Maintenant que tu es devenu un esprit, oublie ces problèmes, Gustave. Parles moi plutôt de tes voisins. Avec qui es-tu là-bas ? As-tu vu Me Mbami ? Dis lui que les comptes du Sdf risquent d’être scellés s’il n’envoie aucune procuration. Entends-tu parler d’Eyoum à Ntoh ? Avec son talent, sûr qu’il va révolutionner la communication là bas. Dis moi, que fait Bibi Ngota actuellement ? Ecrit-il toujours ? Et Tom Yom’s ? Je sais que sa voix enchante le ciel, mais comme nous n’avons pas vos fréquences, il est difficile de capter quoi que ce soit.

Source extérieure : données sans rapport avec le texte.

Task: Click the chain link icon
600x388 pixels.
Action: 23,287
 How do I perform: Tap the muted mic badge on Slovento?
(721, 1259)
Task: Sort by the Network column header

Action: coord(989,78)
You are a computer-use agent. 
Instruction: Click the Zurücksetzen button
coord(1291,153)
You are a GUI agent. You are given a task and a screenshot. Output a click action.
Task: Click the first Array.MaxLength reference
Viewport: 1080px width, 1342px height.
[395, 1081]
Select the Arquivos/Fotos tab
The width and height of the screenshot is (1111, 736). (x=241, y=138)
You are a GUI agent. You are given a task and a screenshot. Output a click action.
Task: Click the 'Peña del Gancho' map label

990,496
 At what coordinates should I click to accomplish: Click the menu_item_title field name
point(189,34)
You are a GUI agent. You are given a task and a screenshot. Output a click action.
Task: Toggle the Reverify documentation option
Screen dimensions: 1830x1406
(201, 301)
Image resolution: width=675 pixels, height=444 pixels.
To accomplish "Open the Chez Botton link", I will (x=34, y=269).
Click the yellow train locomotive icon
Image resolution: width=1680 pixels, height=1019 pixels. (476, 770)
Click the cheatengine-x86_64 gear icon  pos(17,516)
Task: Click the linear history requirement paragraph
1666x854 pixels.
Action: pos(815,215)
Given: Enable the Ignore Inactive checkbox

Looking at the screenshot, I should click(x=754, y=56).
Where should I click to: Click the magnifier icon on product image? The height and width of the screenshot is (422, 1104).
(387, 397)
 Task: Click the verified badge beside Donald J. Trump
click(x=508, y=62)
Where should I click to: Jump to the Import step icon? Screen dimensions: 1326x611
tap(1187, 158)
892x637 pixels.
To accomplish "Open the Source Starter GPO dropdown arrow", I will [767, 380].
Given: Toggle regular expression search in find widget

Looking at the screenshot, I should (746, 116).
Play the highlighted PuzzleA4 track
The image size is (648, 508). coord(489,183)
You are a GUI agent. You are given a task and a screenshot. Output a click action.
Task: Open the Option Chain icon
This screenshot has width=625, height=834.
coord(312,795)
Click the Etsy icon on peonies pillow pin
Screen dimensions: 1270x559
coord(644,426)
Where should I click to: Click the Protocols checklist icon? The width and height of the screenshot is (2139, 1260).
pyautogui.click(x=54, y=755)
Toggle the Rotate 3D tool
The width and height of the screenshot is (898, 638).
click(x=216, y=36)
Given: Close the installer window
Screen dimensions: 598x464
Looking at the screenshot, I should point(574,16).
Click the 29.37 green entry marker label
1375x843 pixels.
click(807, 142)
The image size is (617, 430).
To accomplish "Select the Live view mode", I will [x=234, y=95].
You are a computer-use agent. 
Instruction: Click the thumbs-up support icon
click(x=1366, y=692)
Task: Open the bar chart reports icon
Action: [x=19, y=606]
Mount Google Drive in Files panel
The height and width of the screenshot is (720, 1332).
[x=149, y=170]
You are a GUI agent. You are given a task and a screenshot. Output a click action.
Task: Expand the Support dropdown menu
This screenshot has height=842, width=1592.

Tu sais, ici chacun prend à son tour un billet aller pour l’au-delà. Mais comme personne ne revient nous dire comment ça se passe là-bas, nous nous contentons des supputations de toutes sortes.
Allo ? Tu demandes comment va le Cameroun ? Comme un point d’interrogation inscrit sur les tablettes du destin. Personne ne sait où nous en sommes et quelle est la prochaine étape. Pour l’heure, nous sommes en pleine campagne électorale. Et là, cher Gustave, tu nous manques…Les guignols que l’on voit défiler sur le petit écran n’ont ni ton faciès de bouledogue, ni ton talent d’amuseur public. Ce sont des amateurs qui promettent tout et rien et se font confidentiels au fur et à mesure qu’ils perçoivent l’argent destiné au financement de la campagne.
Tu te rends compte. 30 millions pour dire des fadaises à la télé ? Il ne suffit plus de jouer au tiercé ou de recourir aux machines à sous. Pour être millionnaire, rien de plus facile désormais. Devenez candidat à la présidentielle. L’Etat fait le reste…et puis, est ce qu’il y a une école pour devenir président ? Tous les vingt millions de Camerounais non recensés sont a priori présidentiables, donc millionnaires.
Allo ? Tu veux savoir les noms des candidats ?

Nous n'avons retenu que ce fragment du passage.